Tout d'abord, la loi propose une modifications des procédures d'écoutes. Dorénavant, les opérateurs de télécommunications seront tenus de collaborer avec les autorités judiciaires pour permettre à ces dernières de disposer d'informations en termes compréhensibles (dédigitalisées et décryptées) sous peine de sanctions. "C'est déjà très inquiétant parceque le terme "opérateur" inclut beaucoup de choses, explique le professeur. Par exemple, il peut s'appliquer à une autorité de certification de signature éléctronique. On peut aisément imaginer tous les abus auxquels cette loi peut conduire."
Mais un autre aspect de la loiest plus inquiétant encore. Un article oblige ainsi tout opérateur à conserver pendant 12 mois toutes les données d'identification de l'utilisateur. Ces données seront définies par arrêté royal. "Cet article est extrêmement dangereux, poursuit le professeur Poullet. Tout d'abord, les données d'identification ne sont pas définies dans la loi elle-même, ce qui est illégal au regard de la convention européenne des droits de l'homme qui précise que toute intrusion dans la vie privée doit faire l'objet d'une loi précise, motivée et nécessaire au regard d'un objectif précis. Or la loi belge est totalement imprécise... Les donées d'identification peuvent inclure, par exemple, la liste de tous les sites consultés, la liste de tous les amils avec leurs contenus... Une fois ces fichiers constitués, rien ne dit qu'ils ne seront pas utilisés à d'autres fins (profilage de la clientèle), notamment de la part des opérateurs. Sans compter que la durée couverte par ce fichier est tout à fait disproportionnée. La commission européenne elle-même avait dit qu'elle ne devait pas excéder 3 mois. Mais le plus grave, c'est qu'une collaboration entre le secteur privé et le judiciaire est tout à fait contraire à l'idée même de la procédure pénale. Il n'y a même pas bessoin de preuves pour agir. On agit à priori."

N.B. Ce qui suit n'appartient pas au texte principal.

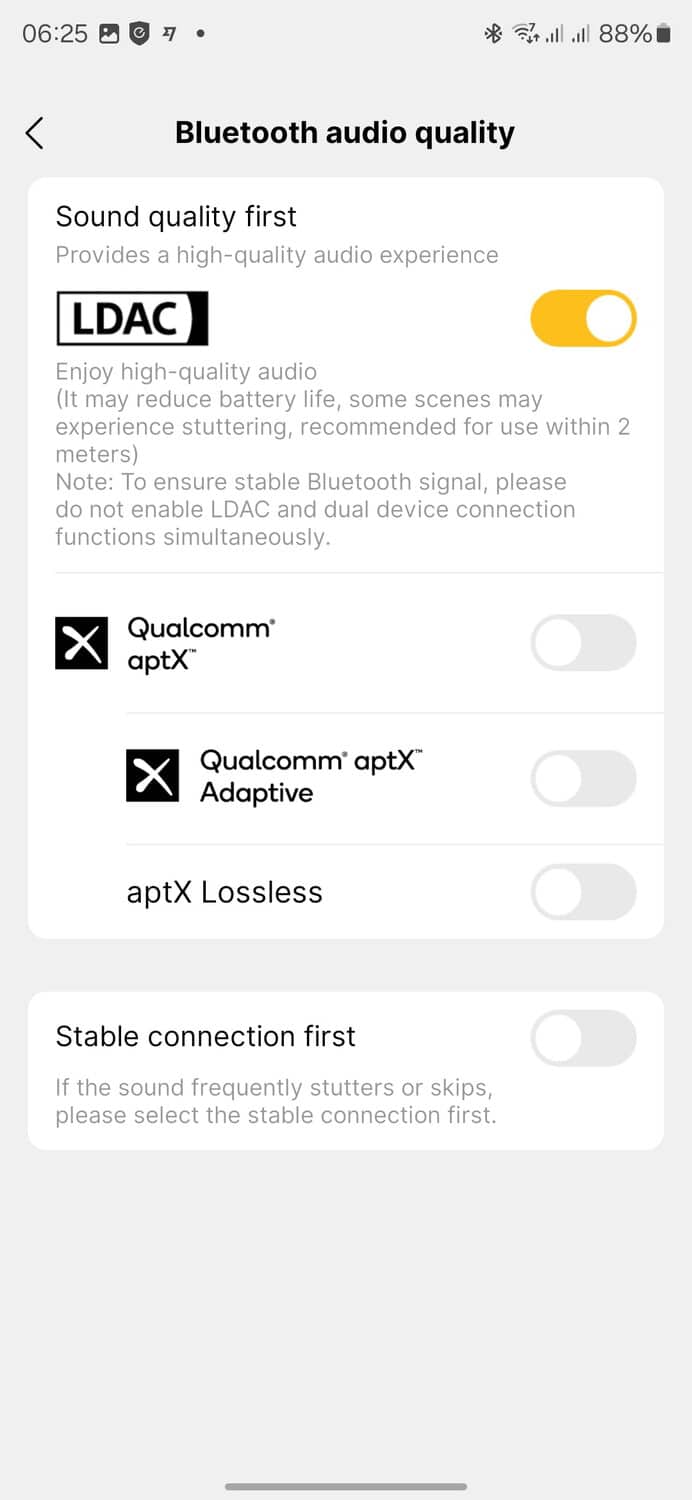Image resolution: width=692 pixels, height=1500 pixels.
Task: Tap the Bluetooth status bar icon
Action: point(492,34)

Mais ce texte ne semble pas émouvoir grand monde au sein de la classe politique belge, si on en juge par le nombre et le sens des amendements proposés. On notera aussi le faible écho donné aux avis du conseil d'état et de la commision de la vie privée. "C'est une suite de l'affaire Dutroux conclut le professeur Poullet. On adopte une politique sécuritaire et la crainte permet de justifier n'importe quoi. Y compris des mesures totalement disproportionnées..."
Benoît Gilson.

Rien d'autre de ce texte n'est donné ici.